The company expects to create over 100 new jobs at an average annual wage of $85,000, according to the Colorado Office of Economic Development and International Trade (OEDIT). Those wages would be 135% of the average annual salary in El Paso County.

A company like Spectrum requires a high-skilled workforce, but Freeman said that’s another reason choosing Colorado Springs over other cities and states made sense.

“There's still a huge workforce, not to mention the several thousand military people a year who get discharged and are wanting to stay here in Colorado Springs,” Freeman said. “They're typically skilled either in the technical area or in higher professional areas.”

Ocutrx and Spectrum AMT received a $1.3 million Job Growth Incentive Tax Credit from the Colorado Economic Development Commission in February.

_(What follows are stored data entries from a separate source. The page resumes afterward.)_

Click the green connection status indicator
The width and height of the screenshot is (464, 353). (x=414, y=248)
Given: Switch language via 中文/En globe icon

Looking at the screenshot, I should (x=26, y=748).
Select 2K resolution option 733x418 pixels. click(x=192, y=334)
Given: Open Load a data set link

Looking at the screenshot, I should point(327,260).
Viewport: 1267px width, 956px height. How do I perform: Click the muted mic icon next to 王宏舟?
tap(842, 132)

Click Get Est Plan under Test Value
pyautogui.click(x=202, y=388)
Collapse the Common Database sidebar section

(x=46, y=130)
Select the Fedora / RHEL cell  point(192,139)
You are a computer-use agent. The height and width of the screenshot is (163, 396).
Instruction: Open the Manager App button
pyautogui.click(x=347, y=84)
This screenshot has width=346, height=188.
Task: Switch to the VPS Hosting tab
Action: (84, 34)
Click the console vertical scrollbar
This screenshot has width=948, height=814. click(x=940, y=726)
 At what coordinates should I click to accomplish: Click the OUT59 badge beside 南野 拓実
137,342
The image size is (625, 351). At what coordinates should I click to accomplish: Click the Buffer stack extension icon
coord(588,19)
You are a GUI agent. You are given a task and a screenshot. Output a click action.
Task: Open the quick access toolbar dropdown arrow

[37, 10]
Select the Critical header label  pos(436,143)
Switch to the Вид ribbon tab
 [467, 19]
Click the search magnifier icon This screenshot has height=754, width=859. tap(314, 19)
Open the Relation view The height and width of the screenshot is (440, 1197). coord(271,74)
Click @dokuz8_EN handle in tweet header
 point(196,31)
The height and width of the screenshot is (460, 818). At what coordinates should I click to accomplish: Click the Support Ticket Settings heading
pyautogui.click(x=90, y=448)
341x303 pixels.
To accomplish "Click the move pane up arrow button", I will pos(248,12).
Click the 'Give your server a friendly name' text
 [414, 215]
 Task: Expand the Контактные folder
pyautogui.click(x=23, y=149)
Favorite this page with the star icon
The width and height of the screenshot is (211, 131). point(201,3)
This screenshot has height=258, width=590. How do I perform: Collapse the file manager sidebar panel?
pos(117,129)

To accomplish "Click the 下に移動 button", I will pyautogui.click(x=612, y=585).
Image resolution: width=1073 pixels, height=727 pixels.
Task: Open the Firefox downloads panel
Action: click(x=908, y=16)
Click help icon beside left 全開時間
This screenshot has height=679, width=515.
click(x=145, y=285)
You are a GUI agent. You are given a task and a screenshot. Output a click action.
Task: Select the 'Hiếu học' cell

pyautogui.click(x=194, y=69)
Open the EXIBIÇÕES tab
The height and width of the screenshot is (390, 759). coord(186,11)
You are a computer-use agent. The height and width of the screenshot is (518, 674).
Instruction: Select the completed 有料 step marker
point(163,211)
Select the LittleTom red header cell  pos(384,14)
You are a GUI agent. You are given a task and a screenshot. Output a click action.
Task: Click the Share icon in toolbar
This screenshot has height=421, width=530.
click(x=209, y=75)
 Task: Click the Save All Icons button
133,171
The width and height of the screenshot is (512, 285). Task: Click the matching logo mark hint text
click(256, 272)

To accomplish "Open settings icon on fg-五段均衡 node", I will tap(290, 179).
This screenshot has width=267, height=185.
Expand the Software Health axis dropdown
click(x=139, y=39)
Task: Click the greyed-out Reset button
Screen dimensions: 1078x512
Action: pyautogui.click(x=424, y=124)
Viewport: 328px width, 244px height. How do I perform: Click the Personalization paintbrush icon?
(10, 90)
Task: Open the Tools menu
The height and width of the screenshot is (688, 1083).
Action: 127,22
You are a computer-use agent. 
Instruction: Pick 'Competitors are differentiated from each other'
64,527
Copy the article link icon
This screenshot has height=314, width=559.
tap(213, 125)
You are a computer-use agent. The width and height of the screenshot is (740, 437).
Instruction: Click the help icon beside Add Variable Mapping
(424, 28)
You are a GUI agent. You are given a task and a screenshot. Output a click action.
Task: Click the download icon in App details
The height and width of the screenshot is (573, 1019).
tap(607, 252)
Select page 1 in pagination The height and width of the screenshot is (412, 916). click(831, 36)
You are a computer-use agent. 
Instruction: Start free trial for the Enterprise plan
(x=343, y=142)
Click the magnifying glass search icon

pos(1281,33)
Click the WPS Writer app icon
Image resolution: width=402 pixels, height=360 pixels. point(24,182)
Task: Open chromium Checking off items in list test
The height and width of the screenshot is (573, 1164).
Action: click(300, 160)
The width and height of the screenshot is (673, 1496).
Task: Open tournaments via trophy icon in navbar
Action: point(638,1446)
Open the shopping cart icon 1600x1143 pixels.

It will be allocated over eight years for the creation of 101 net new jobs.

Johnna Reeder Kleymeyer, president and CEO of Colorado Springs Chamber and EDC, said the incentive is performance based and the company will need to hit those job benchmarks to receive the tax credits.

“We're honored to have Spectrum make this announcement in our community,” Kleymeyer said. “The competition is tough. Many, many states fought for these jobs and Colorado Springs won.”

The expansion of Spectrum adds to Colorado’s already robust space economy, which is considered the second largest in the United States. The Space Symposium highlights the widespread aerospace and defense ecosystem present in Colorado Springs and across the state.

According to OEDIT, Colorado’s aerospace and defense industry employs more than 240,000 people statewide and contributes $16 billion to the economy annually.

“We have in Colorado aerospace businesses of all sizes, from startups to large international players. More than 63% of Colorado aerospace companies have 10 or fewer employees, and only 9% of over 250 employees,” Governor Jared Polis said during the announcement. “So really, we run the gamut. We want to grow the next great company of tomorrow right here in Colorado. We want Colorado startups to grow to scale and expand.”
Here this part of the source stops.